Isotropic inverse-problem approach for two-dimensional phase unwrapping

TL;DR

This paper introduces a rotation-invariant inverse-problem approach for 2D phase unwrapping that minimizes an energy functional with sparsity and higher-order regularization, improving robustness and applicability.

Contribution

The paper presents a novel rotation-invariant inverse-problem method for 2D phase unwrapping using a combined sparsity and higher-order total-variation regularizer.

Findings

Effective on simulated data

Works well on real tomographic phase microscope data

Enhances applicability of quantitative phase techniques

Abstract

In this paper, we propose a new technique for two-dimensional phase unwrapping. The unwrapped phase is found as the solution of an inverse problem that consists in the minimization of an energy functional. The latter includes a weighted data-fidelity term that favors sparsity in the error between the true and wrapped phase differences, as well as a regularizer based on higher-order total-variation.

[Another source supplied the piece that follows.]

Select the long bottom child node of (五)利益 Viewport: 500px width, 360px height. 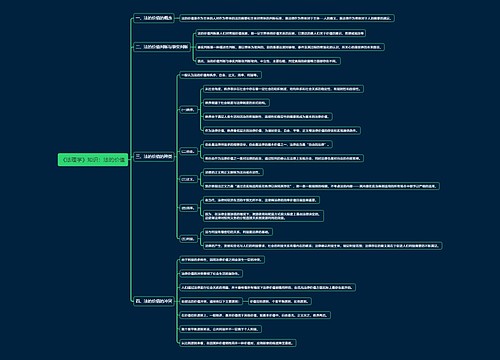323,246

One desirable feature of our method is its rotation invariance, which allows it to unwrap a much larger class of images compared to the state of the art. We demonstrate the effectiveness of our method through several experiments on simulated and real data obtained through the tomographic phase microscope. The proposed method can enhance the applicability and outreach of techniques that rely on quantitative phase evaluation.